VCA (Voltage-Controlled Amplifier) — An amplifier whose gain is controlled by a voltage signal. VCAs are often used in synthesizers to control the volume of an audio signal.
VCF (Voltage-Controlled Filter) — A filter whose cutoff frequency is controlled by a voltage signal. VCFs are often used in synthesizers to shape the sound of an audio signal.
VCO (Voltage-Controlled Oscillator) — An oscillator whose frequency is controlled by a voltage signal. VCOs are often used in synthesizers to generate the basic waveforms that make up an audio signal.
Velocity — The force with which a key is pressed on a MIDI keyboard.

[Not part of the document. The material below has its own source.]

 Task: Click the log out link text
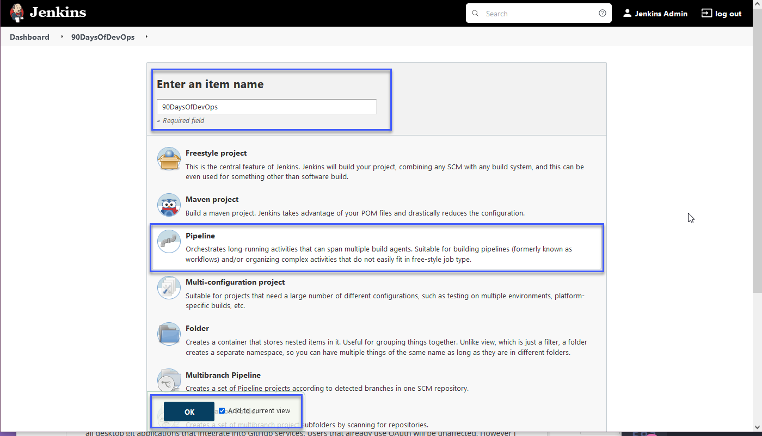[x=728, y=14]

Velocity is often used to control the volume or timbre of a synthesizer or other virtual instruments.
Vibrato — The wavy, tremolo effect created by rapidly shifting a pitch up and down. Singers and acoustic instruments can do this naturally through their performance. Synthesizers often accomplish vibrato through an LFO.

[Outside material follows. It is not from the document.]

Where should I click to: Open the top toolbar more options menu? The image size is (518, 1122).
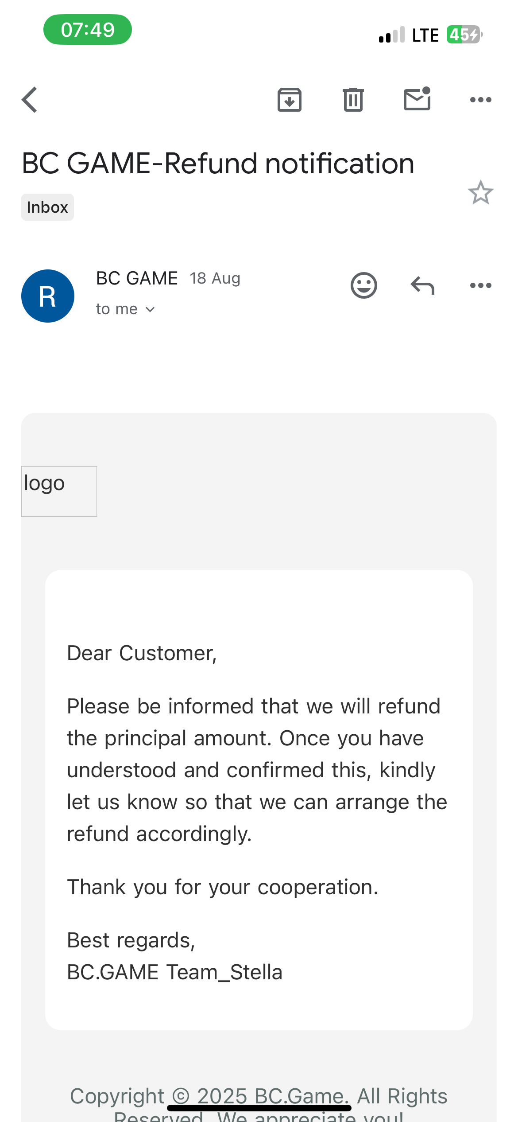pyautogui.click(x=481, y=100)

Vinyl — A vintage physical audio format. Vinyl discs are created by inscribing information on the disc, which is played back using a needle and turntable.
Vinyl Distortion — A type of distortion that is created by the inherent imperfections of vinyl records.
Virtual Instrument — A software synthesizer or sampler that can be used to create or play back audio.
Vocoder — A device that combines the sound of a voice with the sound of a synthesizer to create electronic vocal effects.
Volume — The loudness of an audio signal, usually measured in decibels (dB).
Vox — Short for “voice” or “vocals”.
VST — A type of software plugin for music and audio production. They expand the capabilities of a DAW to provide new effects or virtual instruments.
WAV — A lossless audio file format. WAV files are often used to store high-quality audio recordings, and are a default output format for most DAWs and recording gear.
Waveform — A visual representation of an audio signal.
Wavetable — A collection of samples that can be scanned through a wavetable synthesizer.
Wavetable Synthesis — A type of synthesis that creates sound by combining and morphing samples from a wavetable.
Wet — A term used to describe the amount of reverb, delay, or other effect applied to an audio signal. The more wet, the more echo-y or saturated it’ll sound.
White Noise — A type of noise that plays sound equally across the entire frequency spectrum. It’s a sound that many synthesizers can produce.
Wind Controller or Wind Synth — An electronic instrument or MIDI controller with an air sensor. Most of them are designed for woodwind players and feature a key layout similar to a saxophone or clarinet.
- Related: The Best MIDI Wind Controllers
Woofer — A loudspeaker designed to produce bass frequencies and other low-frequency sounds.
XLR — A standard 3-pin connector type used for audio. Most professional microphones, interfaces, and mixers use XLR.
YM2612 — A vintage sound chip found in the Sega Genesis/Mega Drive game console. It was made by Yamaha and used FM synthesis to produce sound.
YouTube — That thing people watch. There’s lots of music there too.
Zero-Latency Monitoring — A feature that allows you to hear your audio signal with no delay. Zero-latency monitoring is often used when tracking vocals or instruments, as it allows you to hear yourself play in real time.
Zone — The keyboard mapping assigned to a sample or group of samples within a sampler. Zones can also contain information relating to pitch and velocity.